> What the exercise asks
The answer must be every line from the entries below that includes "agent".

> Collected data entries
=-=-=

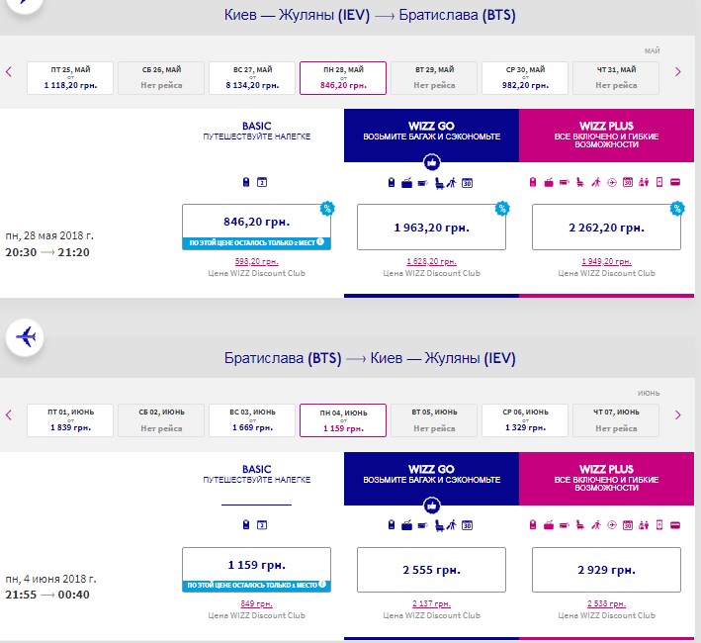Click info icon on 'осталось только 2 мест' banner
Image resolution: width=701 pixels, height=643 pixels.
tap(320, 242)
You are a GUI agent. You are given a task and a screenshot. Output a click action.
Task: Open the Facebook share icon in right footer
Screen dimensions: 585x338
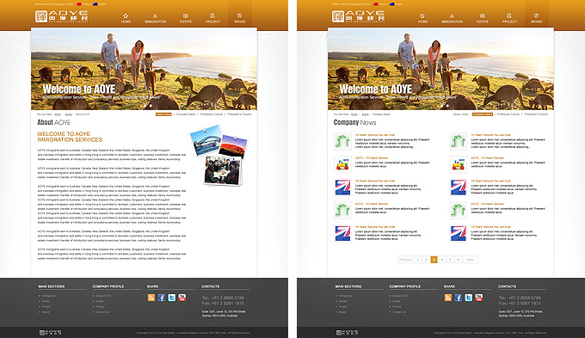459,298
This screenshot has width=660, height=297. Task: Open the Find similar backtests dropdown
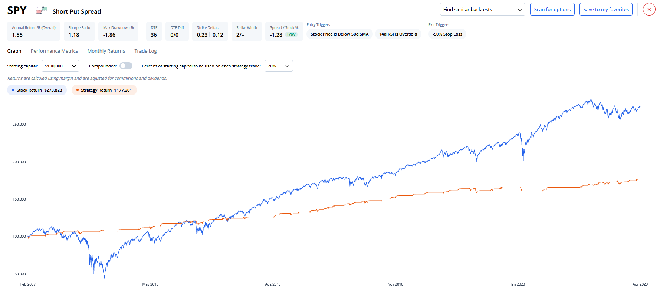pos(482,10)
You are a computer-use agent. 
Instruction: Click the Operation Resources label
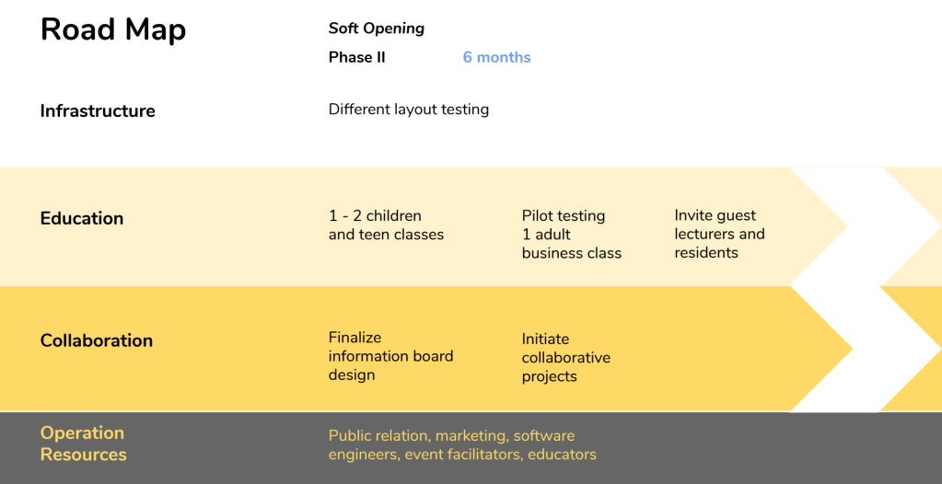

=-=-=

> Exercise solution
You are a GUI agent. You are given a task and a screenshot. Output a click action.
You are a computer-use agent. 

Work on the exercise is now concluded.